# Work required
Skip every picture and copy only the lines from the one containing "You are a GUI" to the final line of the records below.

━━ Recorded information ━━

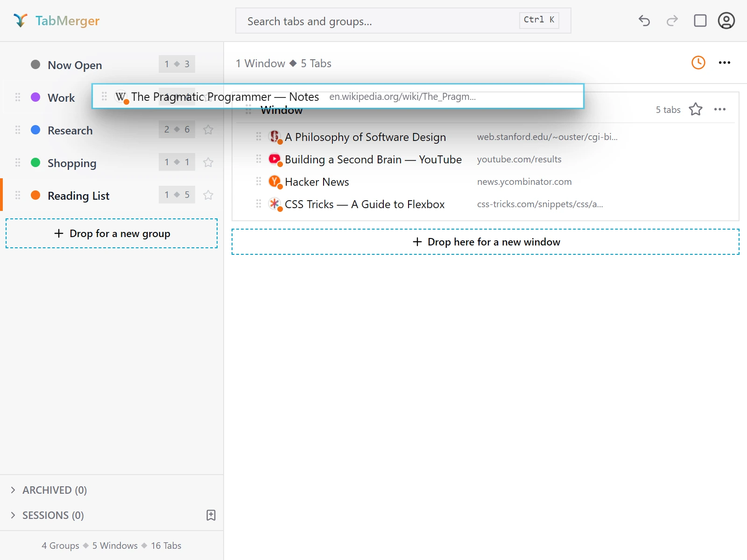Viewport: 747px width, 560px height.
Task: Click the square layout icon in header
Action: [x=700, y=21]
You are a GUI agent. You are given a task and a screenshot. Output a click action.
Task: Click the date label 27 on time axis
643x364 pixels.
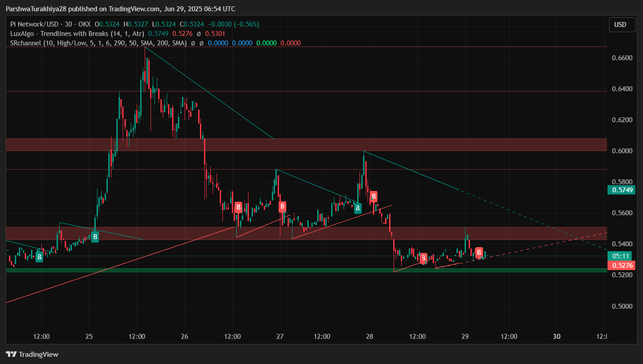click(280, 337)
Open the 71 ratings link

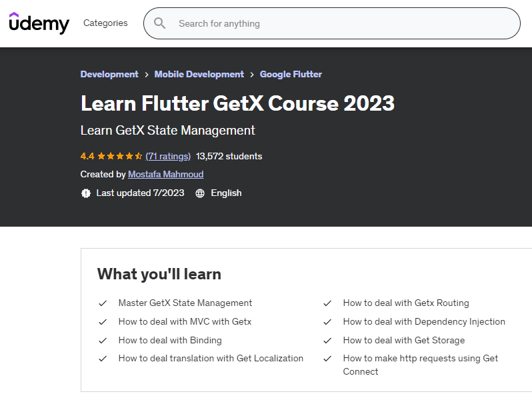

━━━

# Response to the task
You are a GUI agent. You are given a task and a screenshot. Output a click action.
Task: Click the date label 27 on time axis
643x364 pixels.
click(280, 337)
Open the 71 ratings link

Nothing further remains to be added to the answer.